Johnson W Ben, Vatterott Pierce J, Peterson Michael A, Bagwe Suveer, Underwood R Dent, Bank Alan J, Gage Ryan M, Ramza Brian, Foreman Blair W, Splett Vincent, Haddad Tarek, Gillberg Jeffrey M, Ghosh Subham
Iowa Heart Center PC, Des Moines, Iowa.
United Heart and Vascular Clinic, St. Paul, Minnesota.
Heart Rhythm. 2017 Mar;14(3):385-391. doi: 10.1016/j.hrthm.2016.11.017. Epub 2016 Nov 18.
Electrical heterogeneity (EH) during cardiac resynchronization therapy may vary with different left ventricular (LV) pacing sites.
The purpose of this study was to evaluate the relationship between such changes and acute hemodynamic response (AHR).
Two EH metrics-standard deviation of activation times and mean left thorax activation times-were computed from isochronal maps based on 53-electrode body surface mapping during baseline AAI pacing and biventricular (BiV) pacing from different pacing sites in coronary veins in 40 cardiac resynchronization therapy-indicated patients. AHR at different sites was evaluated by invasive measurement of LV-dp/dt at baseline and BiV pacing, along with right ventricular (RV)-LV sensing delays and QRS duration.
The site with the greatest combined reduction in standard deviation of activation times and left thorax activation times from baseline to BiV pacing was hemodynamically optimal (defined by AHR equal to, or within 5% of, the largest dp/dt response) in 35 of 40 patients (88%). Sites with the longest RV-LV and narrowest paced QRS were hemodynamically optimal in 26 of 40 patients (65%) and 28 of 40 patients (70%), respectively. EH metrics from isochronal maps had much better accuracy (sensitivity 90%, specificity 80%) for identifying hemodynamically responsive sites (∆LV dp/dt ≥10%) compared with RV-LV delay (69%, 85%) or paced QRS reduction (52%, 76%). Multivariate prediction model based on EH metrics showed significant correlation (R = 0.53, P <.001) between predicted and measured AHR.
Changes in EH from baseline to BiV pacing more accurately identified hemodynamically optimal sites than RV-LV delays or paced QRS shortening. Optimization of LV lead location by minimizing EH during BiV pacing, based on body surface mapping, may improve CRT response.

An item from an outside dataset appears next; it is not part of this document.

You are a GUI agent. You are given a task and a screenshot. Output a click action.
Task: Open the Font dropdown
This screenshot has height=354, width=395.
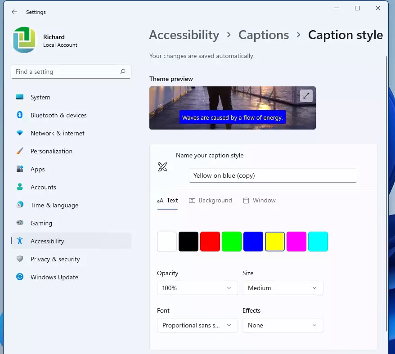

心脏再同步治疗期间的电非均质性(EH)可能因不同的左心室(LV)起搏部位而异。
本研究旨在评估此类变化与急性血流动力学反应(AHR)之间的关系。
在40例有心脏再同步治疗指征的患者中,基于53电极体表标测,在基线AAI起搏以及来自冠状静脉不同起搏部位的双心室(BiV)起搏期间,从等时图计算两个EH指标——激动时间标准差和左胸平均激动时间。通过在基线和BiV起搏时有创测量LV - dp/dt、右心室(RV)-LV感知延迟以及QRS时限,评估不同部位的AHR。
从基线到BiV起搏,激动时间标准差和左胸激动时间综合降低幅度最大的部位,在40例患者中有35例(88%)血流动力学最佳(定义为AHR等于最大dp/dt反应或在其5%以内)。RV - LV最长且起搏QRS最窄的部位,分别在40例患者中有26例(65%)和28例(70%)血流动力学最佳。与RV - LV延迟(敏感性69%,特异性85%)或起搏QRS缩窄(敏感性52%,特异性76%)相比,等时图的EH指标在识别血流动力学反应部位(∆LV dp/dt≥10%)方面具有更高的准确性(敏感性90%,特异性80%)。基于EH指标的多变量预测模型显示,预测的AHR与实测的AHR之间存在显著相关性(R = 0.53,P <.001)。
从基线到BiV起搏时EH的变化比RV - LV延迟或起搏QRS缩短更能准确识别血流动力学最佳部位。基于体表标测,通过在BiV起搏期间使EH最小化来优化LV导线位置,可能会改善心脏再同步治疗反应。